I'm having trouble understanding why I am getting syntax error in line 20, sw $v0, $t0
. $v0
should be the integer returned from the previous call to read int, and $t0
is a temporary register. Thanks!
.data
msg: .asciiz "Hello world.\n"
promptint: .asciiz "Type an int: "
promptstring: .asciiz "Type a string: "
.text
main:
li $v0, 4 #print "Hello world."
la $a0, msg
syscall
la $a0, promptint #prompt for int
syscall
li $v0, 5 #read int
syscall
sw $v0, $t0
li $v0, 1 #print int
la $a0, $t0
syscall
li $v0, 4
la $a0, promptstring #prompt for string
syscall
li $v0, 8 #read string and length of string buffer
syscall
sw $a0, $t1 #string
sw $a1, $t2 #length
li $v0, 4 #print string
la $a0, $t1
syscall
li $v0, 1
la $a0, $t2 #print length
syscall
j done
done:
li $v0, 10
syscall
If you had consulted an instruction set reference, you would have seen that sw
needs a memory operand. Thus, from a purely syntactical standpoint sw $v0, ($t0)

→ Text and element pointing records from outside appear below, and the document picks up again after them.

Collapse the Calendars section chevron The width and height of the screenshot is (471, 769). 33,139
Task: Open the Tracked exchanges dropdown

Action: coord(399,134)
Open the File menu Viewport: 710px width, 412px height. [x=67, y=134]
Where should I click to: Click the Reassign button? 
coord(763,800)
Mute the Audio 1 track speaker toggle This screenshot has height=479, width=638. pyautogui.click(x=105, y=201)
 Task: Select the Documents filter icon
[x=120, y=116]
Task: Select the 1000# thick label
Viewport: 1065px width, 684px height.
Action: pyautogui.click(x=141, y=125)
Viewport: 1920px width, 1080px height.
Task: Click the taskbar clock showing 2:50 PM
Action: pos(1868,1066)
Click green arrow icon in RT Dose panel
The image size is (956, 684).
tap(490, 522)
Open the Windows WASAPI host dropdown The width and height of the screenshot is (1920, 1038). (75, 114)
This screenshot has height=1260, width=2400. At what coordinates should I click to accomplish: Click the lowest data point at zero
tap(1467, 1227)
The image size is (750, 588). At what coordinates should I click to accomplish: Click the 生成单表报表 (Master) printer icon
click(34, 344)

would be correct, but it wouldn't do what you want, which is simply transferring between registers. That can be done with the move
pseudoinstruction as follows: move $t0, $v0
. This will probably be translated by the assembler to addu $t0, $v0, $0
which you can of course write out yourself if you are so inclined. Similarly, to transfer it into $a0
you should use another move
and not la
.
You are also using the read_string
system call wrong. For one thing, you should load the arguments before you perform the syscall
, which should be an address of a buffer in $a0
and its length in $a1
. If you need to print the length of the string entered, you will need to calculate it yourself, by counting the bytes until the terminating zero.